Figure 1: Ventilator waveform patterns in assist control/volume control mode in decelerating ramp in presence of air leak, autoPEEP, airway secretions and double triggering.


In the VT scalar the expiratory limb does not return to baseline (red coloured double arrow) in both air leak and auto PEEP.  The differentiation of air leak and auto PEEP on FT scalar requires minute observation. In presence of air leak on the FT scalar, the peak expiratory flow rate is reduced, thus diminishing the overall size of the expiratory graph. In presence of auto PEEP, the expiratory flow does not return to baseline on the FT scalar (red arrow). The FV loop is ideal for differentiating  the air leak from auto PEEP. Air leak is characterised by the lack of return of the expiratory limb of FV loop to baseline along the volume axis (i.e., the x-axis). But in auto PEEP, the expiratory limb does not return to baseline along the flow axis (i.e., the y-axis) and another breath is started. In the PV loop, the presence of air leak can be detected when the expiratory limb does not return to baseline. The auto PEEP in PV loop can be identified from the shift of the loop to right on the x axis (answer choice A is incorrect).
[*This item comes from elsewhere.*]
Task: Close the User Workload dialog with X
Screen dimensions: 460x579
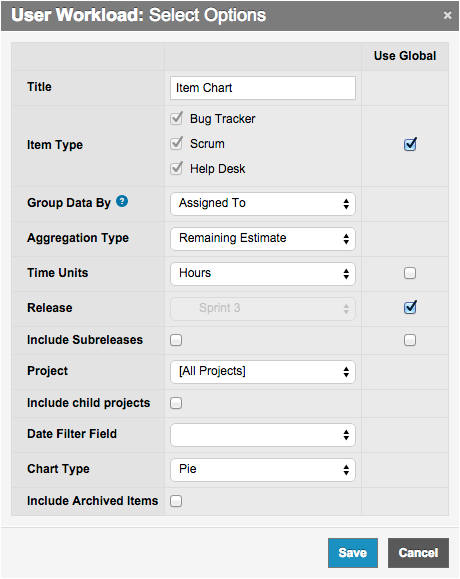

The changes in the ventilator graphs associated with double triggering and secretions in the circuit have also been shown in figure 1. Double triggering is characterised by two inspirations occurring in succession in a single respiratory cycle (answer choice B is incorrect) whereas the presence of airway secretions can cause a saw-tooth pattern in the expiratory limb of the flow-time curve (answer choice D is incorrect).
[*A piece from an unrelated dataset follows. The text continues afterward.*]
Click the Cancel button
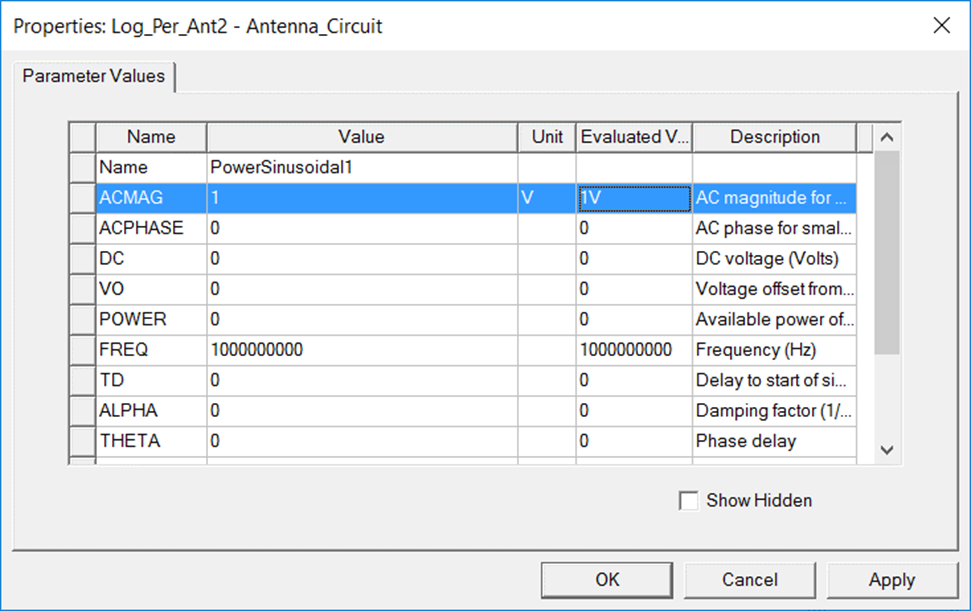Screen dimensions: 971x611 749,580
In our patient, when the ventilator waveforms suggested presence of air leak, the whole circuit was checked. The leak was due to a crack in the water trap of the inspiratory limb of the circuit (figure 2).



Figure 2: Crack in the water trap of the inspiratory limb of the ventilator circuit.


After the inspiratory circuit was replaced with a new one, there was no further leak. The patient was successfully weaned off ventilatory support and was extubated the next day.



  1. Emrath, E. The Basics of Ventilator Waveforms. Curr Pediatr Rep. 2021;9:11-9. https://doi.org/10.1007/s40124-020-00235-4 .

  2. Online reference. Last cited on 10 December 2021. Available from https://derangedphysiology.com/main/cicm-primary-exam/required-reading/respiratory-system/Chapter%20551/introduction-ventilator-waveform

  3. Prabhakaran P, Sasser WC, Kalra Y, Rutledge C, Tofil NM. Ventilator graphics. Minerva Pediatr. 2016;68(6):456–69 Good review of ventilator graphics in pediatric patients.

  4. Dexter AM, Clark K. Ventilator graphics: scalars, loops, & secondary measures. Respir Care. 2020;65(6):739–59.